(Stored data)
⟨

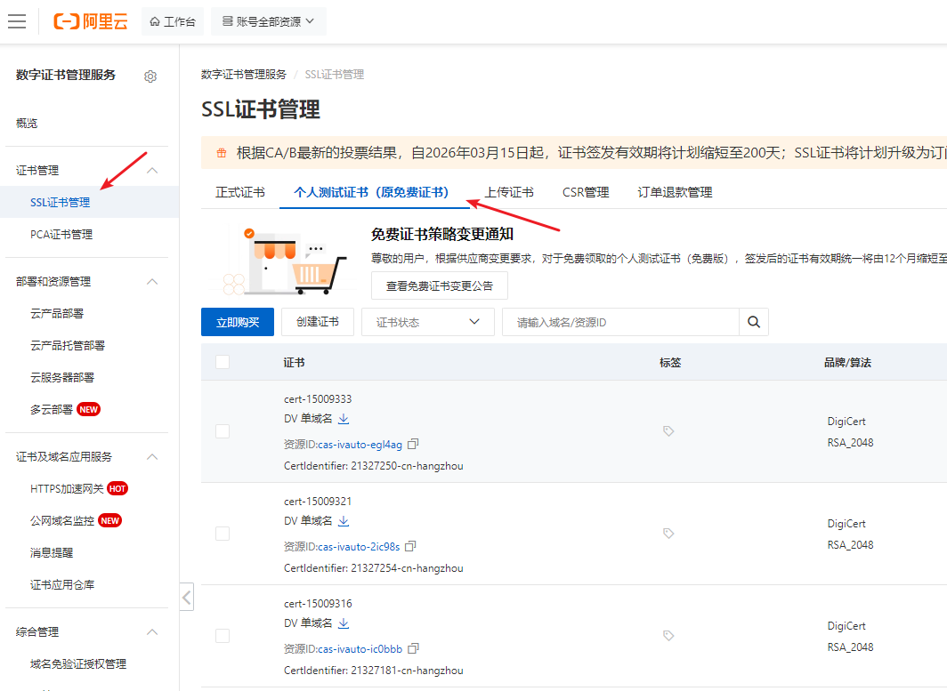Download certificate cert-15009316
This screenshot has height=691, width=947.
pyautogui.click(x=344, y=623)
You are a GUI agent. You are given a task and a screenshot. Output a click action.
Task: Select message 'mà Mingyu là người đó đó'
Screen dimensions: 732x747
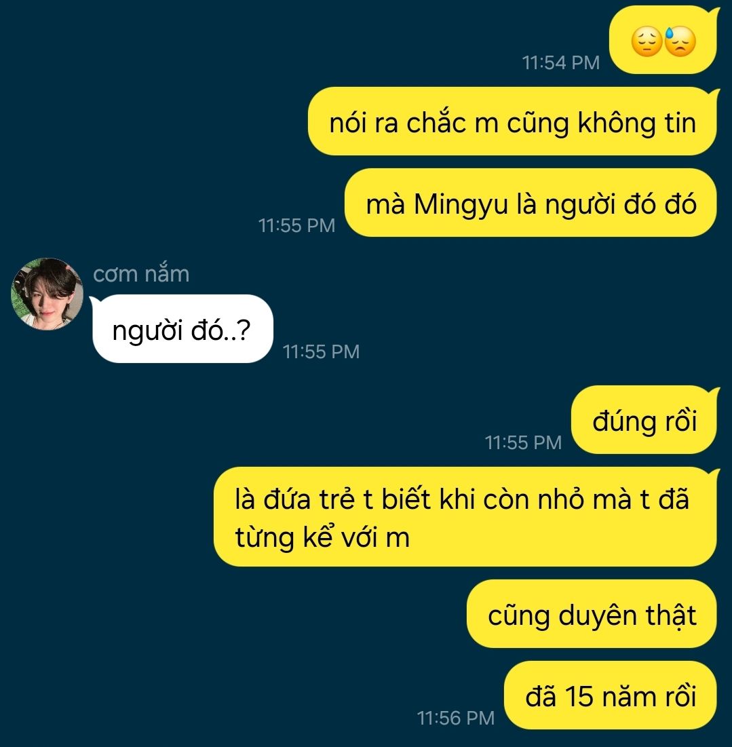point(531,203)
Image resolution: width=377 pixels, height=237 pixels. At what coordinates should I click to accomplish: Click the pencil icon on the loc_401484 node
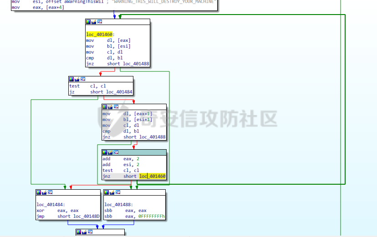[x=44, y=192]
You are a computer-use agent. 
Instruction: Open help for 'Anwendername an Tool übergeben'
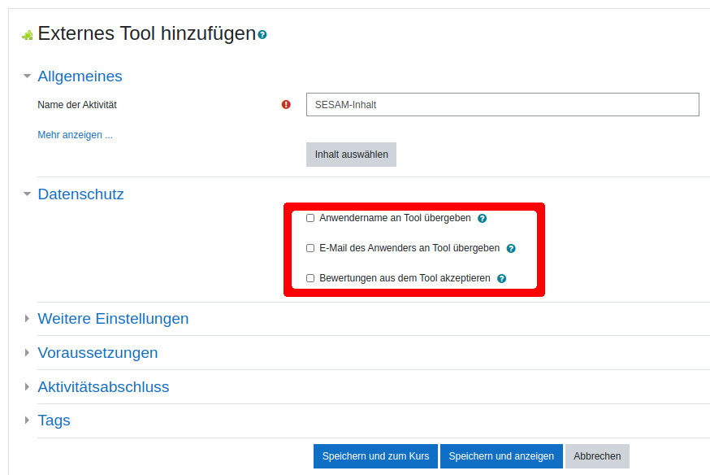[482, 218]
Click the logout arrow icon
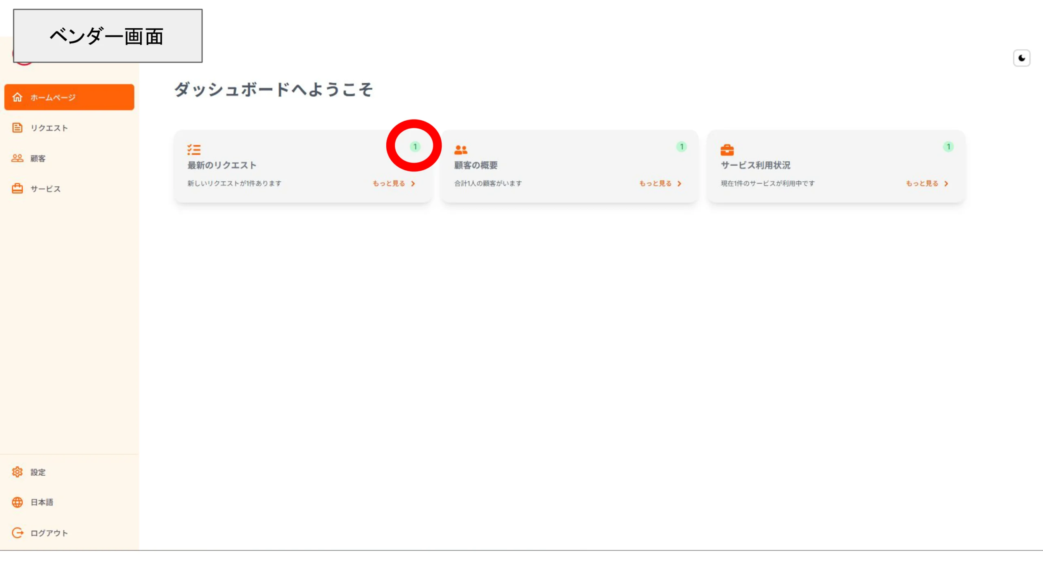Screen dimensions: 1043x587 pos(18,532)
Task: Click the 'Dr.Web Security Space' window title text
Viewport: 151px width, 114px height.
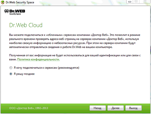Action: [20, 2]
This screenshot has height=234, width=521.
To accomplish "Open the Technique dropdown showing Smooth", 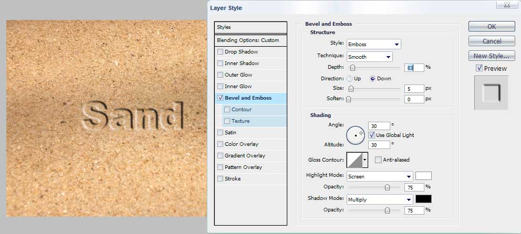I will point(369,57).
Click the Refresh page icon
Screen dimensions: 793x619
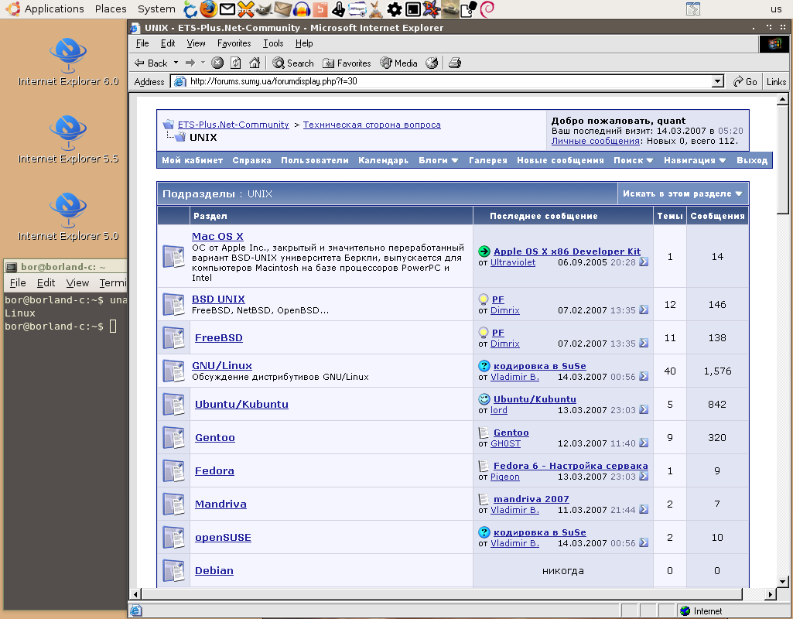[236, 63]
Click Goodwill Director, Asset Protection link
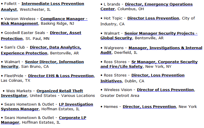The width and height of the screenshot is (204, 128). (x=66, y=33)
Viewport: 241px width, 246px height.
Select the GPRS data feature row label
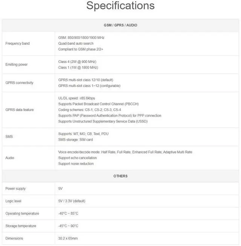20,110
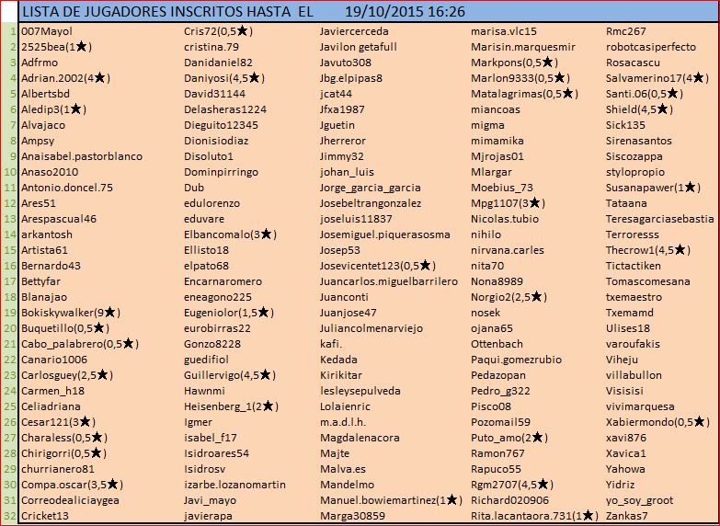Select the Zankas7 cell
720x526 pixels.
(627, 516)
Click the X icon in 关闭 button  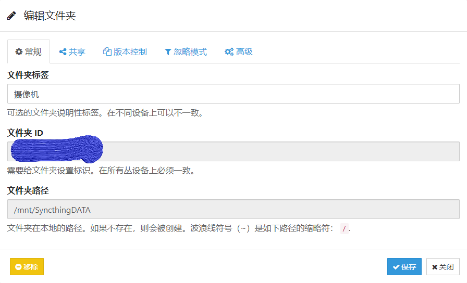point(434,267)
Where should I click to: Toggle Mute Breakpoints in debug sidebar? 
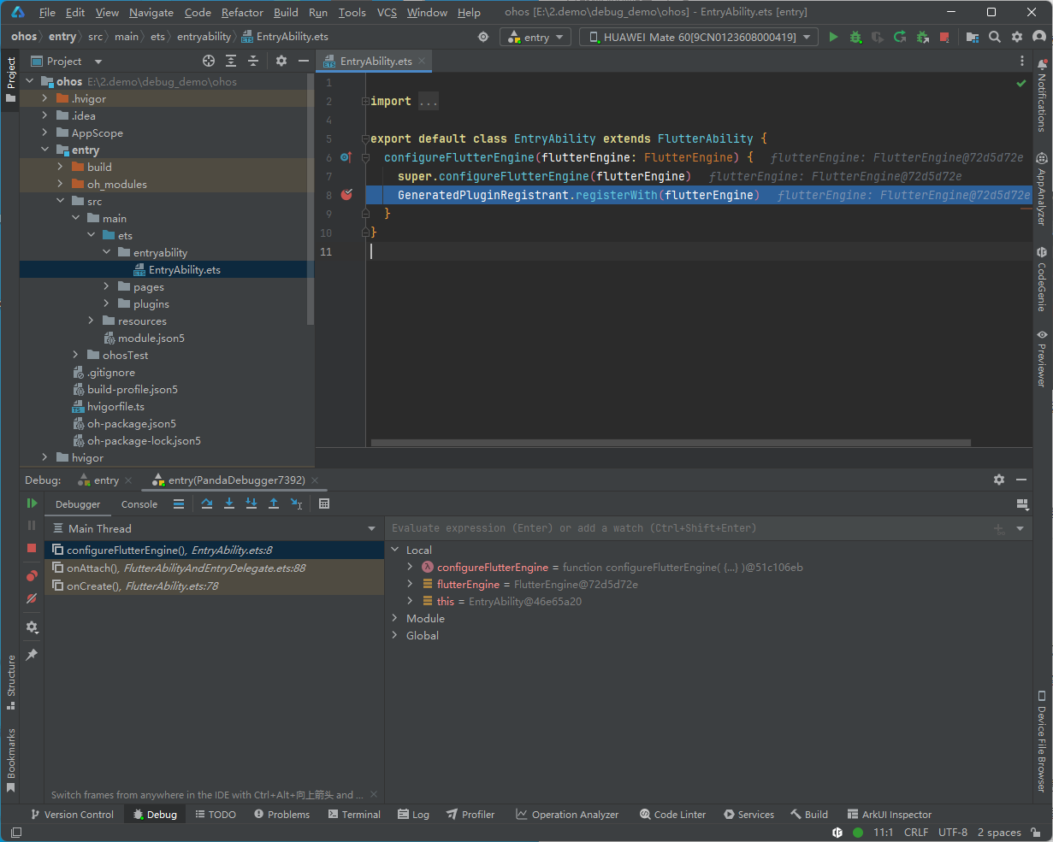tap(32, 598)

⟩

**Description of the task:** Start at the line that contains "Where should I" and retype every line through the end of the entries above, both ends included. Exclude all pictures.

**The completed task:**
Where should I click to: Toggle Mute Breakpoints in debug sidebar? 
tap(32, 598)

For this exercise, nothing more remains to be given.